A explosão em si foi muito rápida. Estávamos todos comendo, quando aceitei o oferecimento do meu irmão de acender a fogueira no meu lugar. Foi ele e foi um amigo. Não sei como, uma lata de tinner foi parar na mão do moleque. Ele jogava o combustível, o fogo subia e desaparecia com a mesma rapidez. Preocupada, cheguei perto pra tentar ajudar. Porém, o álcool consumido por nós durante a tarde na sueca anulou o pretenso conhecimento adquirido no Exército. Numa última esguichada, o tinner passou por cima da fogueira e levou o fogo pra mim e pro meu irmão - nele, com menos gravidade.

Na hora, só vi minha perna pegando fogo, mas nos poucos passos até a borda da piscina ele cedeu. O cheiro de cabelo queimado e os fios chamuscados só foram percebidos depois. Fiquei puta, agarrei a lata da mão do menino e saí xingando, arrancando casaco e pantufa, enquanto seguia para o quarto onde as meninas dormiam para pedir um hidratante emprestado. Acordei as garotas meio como um furacão e a partir daí parei de ser a responsável pelos meus atos.

É de conhecimento mais do que público que eu não sou a pessoa que mais aceita ajuda nesse mundo. Gosto de sustentar a fama de auto-suficiente. Mas, dessa vez, parecia uma criança sendo levada pra cima e pra baixo, obedecendo as instruções daquele grupo de amigas-irmãs.

Primeiro lavei a perna. Em seguida, fiquei sentada, tentando me acalmar enquanto as meninas me faziam compressas com toalhas molhadas. O choro que não saiu já foi suficiente pra deixar Ariel preocupada. Em algum momento que não lembro qual, tomei um banho pra tentar tirar o cheiro de queimado do cabelo, o que não funcionou.

- - - - - - -

* _O que fazer_
1. Segundo o relato, o que foi parar na mão do moleque?
2. Reescreva o relato de "É de conhecimento" até "que não funcionou.", substituindo "toalhas molhadas" por "panos úmidos".
A listagem a seguir pode ser ignorada.

* _Amostra de dados_
- - - - - - -

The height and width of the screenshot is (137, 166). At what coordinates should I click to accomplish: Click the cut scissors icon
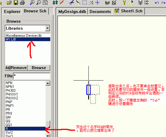click(x=72, y=2)
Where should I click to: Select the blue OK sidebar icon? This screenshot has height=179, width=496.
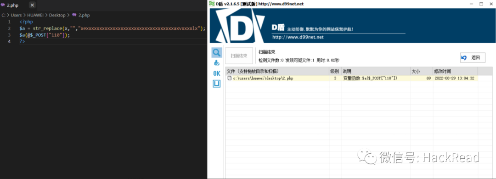coord(217,73)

- - - - - - -

* _Respostas escritas_
1. Uma lata de tinner.

2.
É de conhecimento mais do que público que eu não sou a pessoa que mais aceita ajuda nesse mundo. Gosto de sustentar a fama de auto-suficiente. Mas, dessa vez, parecia uma criança sendo levada pra cima e pra baixo, obedecendo as instruções daquele grupo de amigas-irmãs.

Primeiro lavei a perna. Em seguida, fiquei sentada, tentando me acalmar enquanto as meninas me faziam compressas com panos úmidos. O choro que não saiu já foi suficiente pra deixar Ariel preocupada. Em algum momento que não lembro qual, tomei um banho pra tentar tirar o cheiro de queimado do cabelo, o que não funcionou.